* _Parts of the exercise_:
1/ In the pyspatialite text from "I found excellent" to "at version 3.8.5.", rename "performance" to "speed" and give that span again.
2/ Carry on the write-up about pyspatialite and sqlite from its last line.

A search of the options for open source python tools suggests a module called pyspatialite will provide an extension to the sqlite3 python module. This works well on Linux because it is built-in to tools such as OSGeo4W and QGIS. There is no stand-alone windows executable I could find for pyspatialite to install in Python27/ArcGIS10.0. However there is a tricky way you can do this without trying to recompile a package from source on Windows.
Test your new module with a script from SpatiaLite / Python
Out of date sqlite3 in Python 2.7
This is a major problem that can be easily fixed by yourself as a developer, but a bit harder to distribute.
I found excellent performance for stand-alone SQL commands in sqlite but they did not finish as a python command.
It turns out that sqlite has been significantly upgraded to fix these performance issues and is now running at version 3.8.5.

* _Given records_:
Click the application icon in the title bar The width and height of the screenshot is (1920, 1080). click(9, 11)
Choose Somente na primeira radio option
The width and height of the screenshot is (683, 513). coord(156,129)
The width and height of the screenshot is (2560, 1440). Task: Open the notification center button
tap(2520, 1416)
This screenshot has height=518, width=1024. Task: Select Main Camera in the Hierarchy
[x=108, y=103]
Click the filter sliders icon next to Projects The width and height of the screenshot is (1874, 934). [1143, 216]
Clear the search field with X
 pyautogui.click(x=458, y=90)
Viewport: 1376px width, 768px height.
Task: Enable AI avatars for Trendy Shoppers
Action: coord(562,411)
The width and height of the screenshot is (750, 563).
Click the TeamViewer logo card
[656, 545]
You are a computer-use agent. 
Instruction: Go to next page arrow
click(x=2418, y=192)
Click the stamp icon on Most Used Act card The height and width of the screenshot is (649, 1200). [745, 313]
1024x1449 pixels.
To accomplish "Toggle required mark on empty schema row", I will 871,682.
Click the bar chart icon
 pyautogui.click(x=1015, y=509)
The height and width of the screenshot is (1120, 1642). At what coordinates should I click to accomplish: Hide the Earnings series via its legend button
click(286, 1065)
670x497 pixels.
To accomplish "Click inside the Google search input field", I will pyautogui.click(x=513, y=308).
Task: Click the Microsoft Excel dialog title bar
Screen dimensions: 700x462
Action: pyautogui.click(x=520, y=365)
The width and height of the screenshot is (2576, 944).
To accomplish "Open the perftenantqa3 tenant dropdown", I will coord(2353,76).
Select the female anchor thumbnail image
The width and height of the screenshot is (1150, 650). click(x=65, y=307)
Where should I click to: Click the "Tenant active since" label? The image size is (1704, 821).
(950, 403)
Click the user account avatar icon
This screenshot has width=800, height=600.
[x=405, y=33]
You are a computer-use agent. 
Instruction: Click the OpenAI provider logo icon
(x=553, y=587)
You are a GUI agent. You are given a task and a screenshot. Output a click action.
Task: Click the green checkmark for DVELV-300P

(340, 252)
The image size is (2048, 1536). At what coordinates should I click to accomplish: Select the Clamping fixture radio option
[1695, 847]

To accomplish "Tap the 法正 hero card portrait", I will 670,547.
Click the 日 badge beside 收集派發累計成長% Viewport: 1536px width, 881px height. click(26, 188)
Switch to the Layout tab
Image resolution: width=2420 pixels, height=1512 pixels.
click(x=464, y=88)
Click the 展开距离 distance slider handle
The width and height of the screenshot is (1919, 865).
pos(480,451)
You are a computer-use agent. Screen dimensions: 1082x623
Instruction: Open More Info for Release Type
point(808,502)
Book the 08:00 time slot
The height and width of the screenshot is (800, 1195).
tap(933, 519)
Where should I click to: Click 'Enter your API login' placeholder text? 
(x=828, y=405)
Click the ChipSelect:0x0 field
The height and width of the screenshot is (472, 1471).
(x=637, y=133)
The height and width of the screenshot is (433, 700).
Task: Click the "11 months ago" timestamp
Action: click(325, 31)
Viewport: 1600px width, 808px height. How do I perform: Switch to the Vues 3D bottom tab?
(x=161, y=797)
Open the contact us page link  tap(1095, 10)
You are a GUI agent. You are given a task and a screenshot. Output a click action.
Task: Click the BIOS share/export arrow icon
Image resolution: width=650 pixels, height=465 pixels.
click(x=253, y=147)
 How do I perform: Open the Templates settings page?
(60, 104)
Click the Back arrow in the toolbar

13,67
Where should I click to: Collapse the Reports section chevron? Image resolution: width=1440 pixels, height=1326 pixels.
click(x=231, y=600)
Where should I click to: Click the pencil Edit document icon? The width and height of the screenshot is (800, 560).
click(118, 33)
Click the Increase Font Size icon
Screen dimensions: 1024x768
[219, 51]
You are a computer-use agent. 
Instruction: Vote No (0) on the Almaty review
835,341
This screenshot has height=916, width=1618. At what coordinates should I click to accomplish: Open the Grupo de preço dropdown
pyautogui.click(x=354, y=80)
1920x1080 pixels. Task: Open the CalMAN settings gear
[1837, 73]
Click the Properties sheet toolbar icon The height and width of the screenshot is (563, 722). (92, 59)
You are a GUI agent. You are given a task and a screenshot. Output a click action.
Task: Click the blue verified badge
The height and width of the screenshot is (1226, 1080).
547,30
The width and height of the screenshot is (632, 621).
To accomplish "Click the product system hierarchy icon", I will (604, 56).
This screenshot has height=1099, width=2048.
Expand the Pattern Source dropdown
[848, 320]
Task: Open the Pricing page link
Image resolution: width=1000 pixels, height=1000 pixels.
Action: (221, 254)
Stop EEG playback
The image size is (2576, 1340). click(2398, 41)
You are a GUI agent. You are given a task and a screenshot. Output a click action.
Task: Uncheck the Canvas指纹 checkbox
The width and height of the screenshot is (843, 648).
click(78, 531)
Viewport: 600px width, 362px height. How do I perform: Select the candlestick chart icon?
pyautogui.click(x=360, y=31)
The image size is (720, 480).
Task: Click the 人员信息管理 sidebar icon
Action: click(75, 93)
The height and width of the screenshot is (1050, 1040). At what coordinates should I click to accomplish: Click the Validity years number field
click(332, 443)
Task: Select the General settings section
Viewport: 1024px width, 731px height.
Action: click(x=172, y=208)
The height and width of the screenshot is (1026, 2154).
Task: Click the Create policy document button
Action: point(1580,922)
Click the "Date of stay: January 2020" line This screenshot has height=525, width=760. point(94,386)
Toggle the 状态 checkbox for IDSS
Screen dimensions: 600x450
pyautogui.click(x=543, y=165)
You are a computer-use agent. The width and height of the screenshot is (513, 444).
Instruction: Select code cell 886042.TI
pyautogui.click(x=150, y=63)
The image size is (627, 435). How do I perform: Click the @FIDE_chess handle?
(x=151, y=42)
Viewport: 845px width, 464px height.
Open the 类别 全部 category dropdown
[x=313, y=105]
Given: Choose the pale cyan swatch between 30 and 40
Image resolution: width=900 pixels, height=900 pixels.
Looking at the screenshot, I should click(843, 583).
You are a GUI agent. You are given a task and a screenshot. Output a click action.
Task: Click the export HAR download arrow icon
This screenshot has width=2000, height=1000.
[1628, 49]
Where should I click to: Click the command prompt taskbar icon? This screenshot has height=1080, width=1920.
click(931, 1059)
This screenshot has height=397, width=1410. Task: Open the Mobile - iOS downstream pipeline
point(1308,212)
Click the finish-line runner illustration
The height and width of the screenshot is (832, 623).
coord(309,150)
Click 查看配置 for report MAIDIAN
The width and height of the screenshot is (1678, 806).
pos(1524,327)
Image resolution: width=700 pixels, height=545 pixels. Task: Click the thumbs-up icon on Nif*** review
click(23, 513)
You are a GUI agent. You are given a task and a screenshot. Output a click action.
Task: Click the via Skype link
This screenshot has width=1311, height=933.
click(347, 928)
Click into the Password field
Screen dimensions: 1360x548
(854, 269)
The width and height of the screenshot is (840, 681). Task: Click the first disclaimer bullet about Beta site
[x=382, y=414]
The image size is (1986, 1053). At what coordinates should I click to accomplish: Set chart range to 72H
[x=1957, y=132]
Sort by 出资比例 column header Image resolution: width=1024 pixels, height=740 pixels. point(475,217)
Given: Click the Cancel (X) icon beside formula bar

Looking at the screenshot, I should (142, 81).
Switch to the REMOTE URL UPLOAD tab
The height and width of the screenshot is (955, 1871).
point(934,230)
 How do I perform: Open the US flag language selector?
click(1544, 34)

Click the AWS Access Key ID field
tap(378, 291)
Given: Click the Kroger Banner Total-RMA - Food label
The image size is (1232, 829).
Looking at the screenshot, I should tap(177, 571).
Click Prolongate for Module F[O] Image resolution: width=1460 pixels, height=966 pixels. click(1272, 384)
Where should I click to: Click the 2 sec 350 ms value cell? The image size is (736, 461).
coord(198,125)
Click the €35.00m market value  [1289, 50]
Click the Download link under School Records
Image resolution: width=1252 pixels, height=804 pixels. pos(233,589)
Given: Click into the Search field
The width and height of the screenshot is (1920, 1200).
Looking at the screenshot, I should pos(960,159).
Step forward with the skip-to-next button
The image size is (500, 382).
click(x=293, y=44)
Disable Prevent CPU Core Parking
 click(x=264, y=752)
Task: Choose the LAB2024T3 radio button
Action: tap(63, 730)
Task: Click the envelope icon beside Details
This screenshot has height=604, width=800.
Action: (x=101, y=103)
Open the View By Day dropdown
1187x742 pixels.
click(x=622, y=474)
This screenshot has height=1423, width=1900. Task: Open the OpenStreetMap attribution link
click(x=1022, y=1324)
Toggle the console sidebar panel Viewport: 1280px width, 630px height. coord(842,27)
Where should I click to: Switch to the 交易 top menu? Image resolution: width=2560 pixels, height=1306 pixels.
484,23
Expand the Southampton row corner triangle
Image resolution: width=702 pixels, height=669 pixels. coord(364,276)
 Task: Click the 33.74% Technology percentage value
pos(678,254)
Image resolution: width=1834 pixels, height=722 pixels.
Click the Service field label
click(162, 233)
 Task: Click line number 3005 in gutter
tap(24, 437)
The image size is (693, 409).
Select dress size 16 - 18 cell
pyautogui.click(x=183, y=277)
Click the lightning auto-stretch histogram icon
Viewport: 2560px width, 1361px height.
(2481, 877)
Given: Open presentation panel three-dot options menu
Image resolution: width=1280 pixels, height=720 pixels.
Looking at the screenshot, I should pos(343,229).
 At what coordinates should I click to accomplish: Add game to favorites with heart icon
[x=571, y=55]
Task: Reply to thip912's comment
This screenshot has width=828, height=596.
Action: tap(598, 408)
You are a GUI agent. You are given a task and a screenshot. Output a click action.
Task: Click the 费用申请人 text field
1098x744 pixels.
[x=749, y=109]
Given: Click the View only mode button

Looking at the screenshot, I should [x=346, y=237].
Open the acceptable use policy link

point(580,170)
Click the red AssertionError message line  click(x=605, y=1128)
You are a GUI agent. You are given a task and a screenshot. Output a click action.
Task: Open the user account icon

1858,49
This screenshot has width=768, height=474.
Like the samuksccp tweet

* _Written answers_:
1/
I found excellent speed for stand-alone SQL commands in sqlite but they did not finish as a python command.
It turns out that sqlite has been significantly upgraded to fix these speed issues and is now running at version 3.8.5.

2/
To upgrade the python imbedded version just replace the sqlite3.dll that resides in c:/python27/ArcGIS10.2/DLLs with the latest. When you query the version in python you can get two answers, the one from the sqlite interface installed and one from sqlite3 itself.
>>> import sqlite3
>>> sqlite3.version_info
(2, 6, 0)
>>> sqlite3.version
'2.6.0'
>>> sqlite3.sqlite_version
'3.8.6'
>>>
Do the same for the 64bit version if you have installed that.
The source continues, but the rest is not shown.